REQUIRED TASK 1:
Answer these about the power board guide:
(a) What is the primary source of power for the robot?
(b) How many RJ11 sockets does the power board have?
(c) What is supplied to the motors when the charge-run switch is in charge mode?
REQUIRED TASK 2: Please write the next part of the power board guide, picking up after its last sentence.

SOURCE PASSAGE:
Power Board
All electronic devices need power. Different devices require different amounts of power, for example a motor requires much more power than an LED. It is the job of the power board to supply the right amount of power to all of the different boards or 'modules' in your kit. The primary source of power for you robot is its 12V battery. This is capable of running your robot for a few hours, depending on the size and complexity of your robot. When this runs out your robot's secondary source of power is the mains electricity, supplied via a battery charger. When you are not testing your robot, you should be charging it's batteries!
WARNING: When you are not using your robot, you should be charging its battery!
WARNING: Switch off your robot before making any modifications to it!
Board Outline
The board outline of the Power Board is illustrated in Figure 1:
Figure 1 - Outline of Power Board
Modules
Your robotics kit is made up of 4 modules:
- Power Board
- JointIO Board
- PWM Board
- Motor Board
The power board is at the centre of the kit as all other modules plug into it. The power board communicates with each of the boards using the black/gray RJ11 Cables in your kit. The jointio, pwm and motor boards all have a single RJ11 socket, whilst the power board has four. An RJ11 Cable should connect each board to any one of the four RJ11 sockets on the power board.
Technical Specification
- Fused connection to 12V battery and charger
- Zigbee radio module
- 4 User controllable LEDs
- 4 User readable Switches
- Competition button
- 5V Servo rail connection
- 2x 12V Motor rail connection
- Status LEDs
Making Connections
Power
Whilst each module is connected to the power board via the RJ11 cables, some boards, such as the Motor board, require additional power connections. These are made using the green camcon connectors included in your kit. You will need to make up the connector shown in Figure 3 for each of the following connectors.
- Power board (12V) -> Motor board (12V)
- Power board (5V) -> PWM Board (5V)
Figure 2 - Camcon power connections
USB
To connect power to the USB Hub, use the special connector supplied in your kit. Ensure that you connect it to the USB Hub 5V rail on the power board. Do not connect the USB Hub to the 12V motor rails.
Switches
Two switches are supplied in your kit. One is the charge-run switch and the other is the power switch:
- Charge-run Switch: This switches between charging your robot and running your robot. When in charge mode, no power will be supplied to the motors; this is to prevent your robot accidentally driving while plugged into the mains! When in run mode, your battery will not charge, even if it is plugged into the charger. You can tell which mode your robot is in by looking at the charge LED - see Figure 1.
- Power Switch: This is the main On/Off switch for your robot.
Slug
The Slug connects to the power board using the multi-coloured ribbon cable via the pin header shown in Figure 1.
Additional Motors/Electronics
You may have noticed that there are two 12V Motor rails on the power board. Only one is connected to the motor board, leaving one spare for you to use to power additional motors. Remember that both 12V connections are not available when in charge mode. Alternately, you may want to use this connection to power your own custom electronics. Spare camcon connectors are provided for this purpose.

DATASET CONTENT:
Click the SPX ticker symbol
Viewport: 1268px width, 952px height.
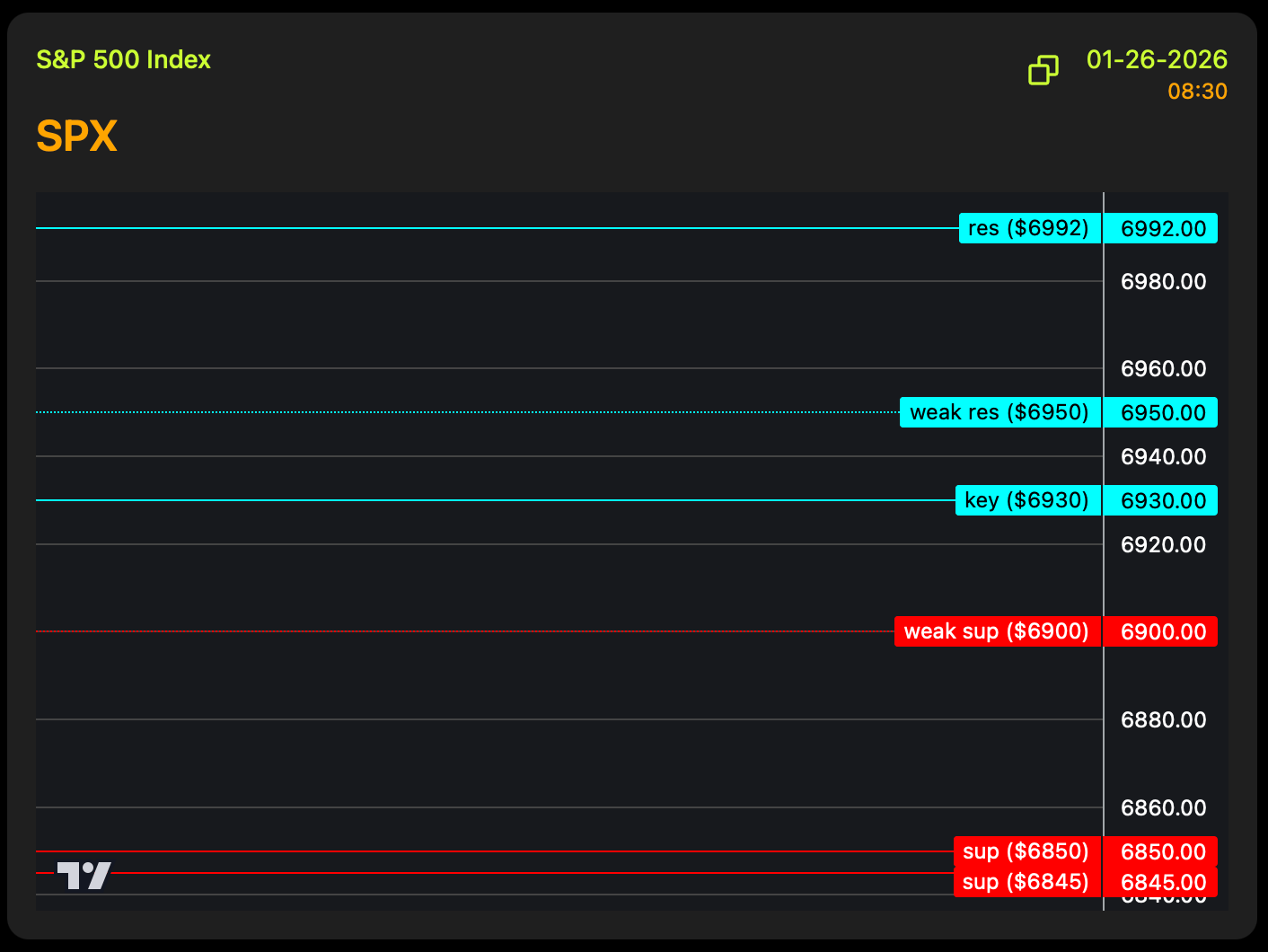[77, 137]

TASK OUTPUT 1:
(a) Its 12V battery.
(b) Four.
(c) No power.

TASK OUTPUT 2:
WARNING: all additional electronics (including motors and custom circuits) must be powered from the 12V motor rail.
Competition Button
The competition button is used to tell your robot to begin executing your code. After turning on your robot and waiting for the slug to boot, GP LED0 on the power board will begin to flash. This means that your robot is ready and waiting for the 'GO' signal to be transmitted to its radio module. Pressing the competition button will skip waiting for the 'GO' signal and force your robot to begin executing code. To summarise:
- When practicing, press the competition button to start your robot.
- When competing, do not press the competition button before placing your robot in the arena.
Inputs
The power board has a (red) bank of four switches. You can use a small screwdriver to change the position of the switches. The state of the switches can be read in your robot's code and used to alter its behaviour in any way conceivable. A typical use of the switches is to put your robot into different modes, for example you may have a 'demo' mode (used for testing) and a 'competition' mode (used at the competition) and use the switches to select between the two.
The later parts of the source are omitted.